Inhalt des Gesetzes und Inhalt Koalitionsvertrag

CDU/CSU und SPD haben in ihrem Koalitionsvertrag 2013 eine Evaluation des Berufsbildungsgesetzes (BBiG) vereinbart, bei der Anpassungen zu prüfen seien, mit denen die duale Berufsausbildung gestärkt werden könne. Sie wollen die berufliche Bildung und dabei insbesondere die duale Ausbildung modernisieren und ihre Erfolgsgeschichte sichern.

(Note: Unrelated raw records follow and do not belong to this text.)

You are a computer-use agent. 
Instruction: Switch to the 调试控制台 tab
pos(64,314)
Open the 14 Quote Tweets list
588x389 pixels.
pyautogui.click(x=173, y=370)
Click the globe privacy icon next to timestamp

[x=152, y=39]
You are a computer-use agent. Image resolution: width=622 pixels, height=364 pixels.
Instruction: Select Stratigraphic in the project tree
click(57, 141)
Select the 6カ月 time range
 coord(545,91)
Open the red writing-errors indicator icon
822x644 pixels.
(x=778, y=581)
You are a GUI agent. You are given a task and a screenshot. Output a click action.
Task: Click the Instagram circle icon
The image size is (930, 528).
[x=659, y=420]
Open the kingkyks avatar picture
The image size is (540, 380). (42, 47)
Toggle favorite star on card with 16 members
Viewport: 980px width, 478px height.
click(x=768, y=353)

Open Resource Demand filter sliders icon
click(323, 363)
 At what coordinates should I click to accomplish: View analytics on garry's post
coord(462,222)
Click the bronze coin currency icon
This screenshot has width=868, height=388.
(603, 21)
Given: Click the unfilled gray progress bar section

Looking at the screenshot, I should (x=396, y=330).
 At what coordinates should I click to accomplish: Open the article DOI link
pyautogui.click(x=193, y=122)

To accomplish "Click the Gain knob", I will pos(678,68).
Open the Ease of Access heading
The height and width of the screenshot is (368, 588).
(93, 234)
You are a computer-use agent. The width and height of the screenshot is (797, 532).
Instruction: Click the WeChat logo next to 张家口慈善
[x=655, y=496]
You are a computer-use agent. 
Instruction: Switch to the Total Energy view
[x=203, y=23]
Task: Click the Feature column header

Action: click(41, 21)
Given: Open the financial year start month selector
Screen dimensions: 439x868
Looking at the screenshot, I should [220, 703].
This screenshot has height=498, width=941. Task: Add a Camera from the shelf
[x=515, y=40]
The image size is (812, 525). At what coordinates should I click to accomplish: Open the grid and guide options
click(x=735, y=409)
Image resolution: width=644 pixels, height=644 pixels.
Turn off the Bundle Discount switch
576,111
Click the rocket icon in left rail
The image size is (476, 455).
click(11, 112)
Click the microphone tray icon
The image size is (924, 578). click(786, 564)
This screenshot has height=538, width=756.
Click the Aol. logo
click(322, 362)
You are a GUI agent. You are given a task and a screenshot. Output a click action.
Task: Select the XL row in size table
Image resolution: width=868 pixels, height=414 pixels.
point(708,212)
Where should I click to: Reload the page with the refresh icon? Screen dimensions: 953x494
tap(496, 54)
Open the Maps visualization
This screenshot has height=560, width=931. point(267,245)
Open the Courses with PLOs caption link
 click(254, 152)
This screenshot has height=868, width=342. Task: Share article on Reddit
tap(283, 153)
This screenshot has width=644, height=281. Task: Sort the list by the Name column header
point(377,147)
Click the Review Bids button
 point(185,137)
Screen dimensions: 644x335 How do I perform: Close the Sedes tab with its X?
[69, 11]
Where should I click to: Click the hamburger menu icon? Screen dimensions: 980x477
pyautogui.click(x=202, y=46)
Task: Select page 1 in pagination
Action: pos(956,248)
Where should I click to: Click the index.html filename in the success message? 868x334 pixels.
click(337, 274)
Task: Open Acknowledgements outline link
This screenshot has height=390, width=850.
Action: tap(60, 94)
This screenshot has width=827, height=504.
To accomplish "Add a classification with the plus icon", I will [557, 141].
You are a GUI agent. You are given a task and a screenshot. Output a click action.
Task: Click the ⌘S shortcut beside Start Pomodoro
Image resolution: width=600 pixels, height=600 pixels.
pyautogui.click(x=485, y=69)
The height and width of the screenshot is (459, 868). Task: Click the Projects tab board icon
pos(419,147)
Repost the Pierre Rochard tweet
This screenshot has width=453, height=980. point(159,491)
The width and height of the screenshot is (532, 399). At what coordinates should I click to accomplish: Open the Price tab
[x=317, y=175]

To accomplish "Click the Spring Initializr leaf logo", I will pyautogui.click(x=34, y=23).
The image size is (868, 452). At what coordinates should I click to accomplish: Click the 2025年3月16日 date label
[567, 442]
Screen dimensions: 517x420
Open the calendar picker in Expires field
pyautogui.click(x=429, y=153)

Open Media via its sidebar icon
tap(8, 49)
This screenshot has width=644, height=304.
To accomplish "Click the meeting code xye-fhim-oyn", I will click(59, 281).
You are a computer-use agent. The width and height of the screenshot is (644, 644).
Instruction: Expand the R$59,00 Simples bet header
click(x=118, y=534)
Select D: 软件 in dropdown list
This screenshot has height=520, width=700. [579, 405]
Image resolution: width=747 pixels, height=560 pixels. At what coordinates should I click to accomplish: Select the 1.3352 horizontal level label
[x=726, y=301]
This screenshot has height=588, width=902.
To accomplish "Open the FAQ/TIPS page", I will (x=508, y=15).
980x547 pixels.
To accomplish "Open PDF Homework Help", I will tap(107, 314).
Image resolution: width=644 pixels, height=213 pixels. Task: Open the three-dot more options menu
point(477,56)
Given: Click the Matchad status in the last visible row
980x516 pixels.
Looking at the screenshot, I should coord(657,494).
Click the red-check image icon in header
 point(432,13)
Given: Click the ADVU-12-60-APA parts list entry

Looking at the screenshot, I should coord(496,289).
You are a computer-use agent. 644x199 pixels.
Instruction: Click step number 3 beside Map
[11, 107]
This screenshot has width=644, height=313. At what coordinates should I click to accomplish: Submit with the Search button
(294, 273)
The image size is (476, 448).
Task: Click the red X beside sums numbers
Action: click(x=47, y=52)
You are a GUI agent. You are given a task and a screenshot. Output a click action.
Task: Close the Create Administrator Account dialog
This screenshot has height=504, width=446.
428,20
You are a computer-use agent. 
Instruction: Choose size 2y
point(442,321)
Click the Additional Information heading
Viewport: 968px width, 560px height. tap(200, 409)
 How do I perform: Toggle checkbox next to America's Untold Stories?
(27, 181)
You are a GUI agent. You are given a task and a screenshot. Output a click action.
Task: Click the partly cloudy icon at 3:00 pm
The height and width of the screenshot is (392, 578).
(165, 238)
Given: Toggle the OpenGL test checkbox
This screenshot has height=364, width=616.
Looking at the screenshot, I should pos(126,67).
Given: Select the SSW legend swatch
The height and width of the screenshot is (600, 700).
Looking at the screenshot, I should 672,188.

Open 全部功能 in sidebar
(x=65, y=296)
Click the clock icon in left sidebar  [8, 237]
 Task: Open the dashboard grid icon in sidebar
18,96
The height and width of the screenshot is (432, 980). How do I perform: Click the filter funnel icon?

Auch für uns ist die duale Ausbildung ein über die Maßen wichtiger Bildungsweg, der viele junge Menschen in ein selbstbestimmtes Leben führt. Das BBiG normiert dafür zentrale, rechtliche Grundlagen, die vom Arbeitsschutz über die Ausbildungsvergütung, Anforderungen an Ausbildende bis zur Regelung der Abschlussprüfung reichen. Jedes Jahr beginnen hunderttausende Jugendliche und junge Erwachsene ihren beruflichen Werdegang mit einem Ausbildungsvertrag – im rechtlichen Rahmen des BBiG. Wegen dieser weitreichenden Bedeutung fordern wir die Bundesregierung auf, zehn Jahre nach der letzten vollständigen Novellierung im Jahr 2005, die Evaluation detailliert durchzuführen und die aufgezeigten Verbesserungsmöglichkeiten zur Stärkung der dualen Ausbildung und Unterstützung der Auszubildenden umzusetzen.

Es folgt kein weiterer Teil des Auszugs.